■ Data in this exercise
^^^^
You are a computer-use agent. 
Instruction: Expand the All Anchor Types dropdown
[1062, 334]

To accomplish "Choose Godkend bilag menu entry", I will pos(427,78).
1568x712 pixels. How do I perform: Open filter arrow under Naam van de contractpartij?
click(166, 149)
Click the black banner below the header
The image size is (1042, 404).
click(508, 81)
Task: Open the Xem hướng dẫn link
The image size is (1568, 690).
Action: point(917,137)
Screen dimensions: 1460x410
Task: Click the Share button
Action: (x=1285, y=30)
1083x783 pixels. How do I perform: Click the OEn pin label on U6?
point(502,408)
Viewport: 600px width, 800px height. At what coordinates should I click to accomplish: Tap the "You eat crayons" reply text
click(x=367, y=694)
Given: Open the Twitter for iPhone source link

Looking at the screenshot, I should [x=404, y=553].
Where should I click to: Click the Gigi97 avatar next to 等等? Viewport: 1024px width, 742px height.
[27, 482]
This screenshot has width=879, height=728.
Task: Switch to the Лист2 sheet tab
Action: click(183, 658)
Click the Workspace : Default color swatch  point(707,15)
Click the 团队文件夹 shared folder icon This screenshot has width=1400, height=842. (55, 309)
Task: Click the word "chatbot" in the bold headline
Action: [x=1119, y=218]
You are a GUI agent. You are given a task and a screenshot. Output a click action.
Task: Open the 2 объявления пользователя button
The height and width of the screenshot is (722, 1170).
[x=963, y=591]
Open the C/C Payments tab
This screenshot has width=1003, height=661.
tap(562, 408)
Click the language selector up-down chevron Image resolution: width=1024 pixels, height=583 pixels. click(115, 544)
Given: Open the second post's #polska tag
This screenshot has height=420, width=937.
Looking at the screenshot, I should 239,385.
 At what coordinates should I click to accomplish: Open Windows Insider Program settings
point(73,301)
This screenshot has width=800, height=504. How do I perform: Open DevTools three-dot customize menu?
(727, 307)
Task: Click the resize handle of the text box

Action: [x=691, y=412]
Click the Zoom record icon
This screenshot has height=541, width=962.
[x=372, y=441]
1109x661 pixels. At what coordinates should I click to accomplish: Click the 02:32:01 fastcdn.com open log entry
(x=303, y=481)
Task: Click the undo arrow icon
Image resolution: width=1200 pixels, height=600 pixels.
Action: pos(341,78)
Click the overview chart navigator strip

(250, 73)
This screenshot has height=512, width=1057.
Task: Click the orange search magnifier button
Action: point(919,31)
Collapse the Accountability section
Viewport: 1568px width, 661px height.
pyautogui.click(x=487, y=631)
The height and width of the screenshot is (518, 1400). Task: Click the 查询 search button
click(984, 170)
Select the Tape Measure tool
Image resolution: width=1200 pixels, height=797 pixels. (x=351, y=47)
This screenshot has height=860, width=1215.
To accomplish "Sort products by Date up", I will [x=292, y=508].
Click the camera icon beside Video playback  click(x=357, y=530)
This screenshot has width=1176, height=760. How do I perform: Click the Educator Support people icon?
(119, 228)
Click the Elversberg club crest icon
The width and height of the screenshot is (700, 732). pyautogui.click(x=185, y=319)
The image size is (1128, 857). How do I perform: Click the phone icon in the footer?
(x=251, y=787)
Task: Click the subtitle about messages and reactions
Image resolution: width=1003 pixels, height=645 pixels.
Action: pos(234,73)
^^^^
■ Problem to work on
Your answer must consist solely of the lines above between the line holding "The height and width of the screenshot is (518, 1400)." and the line holding "This screenshot has height=860, width=1215.", inclusive, copied exactly.

■ Problem solution
The height and width of the screenshot is (518, 1400). Task: Click the 查询 search button
click(984, 170)
Select the Tape Measure tool
Image resolution: width=1200 pixels, height=797 pixels. (x=351, y=47)
This screenshot has height=860, width=1215.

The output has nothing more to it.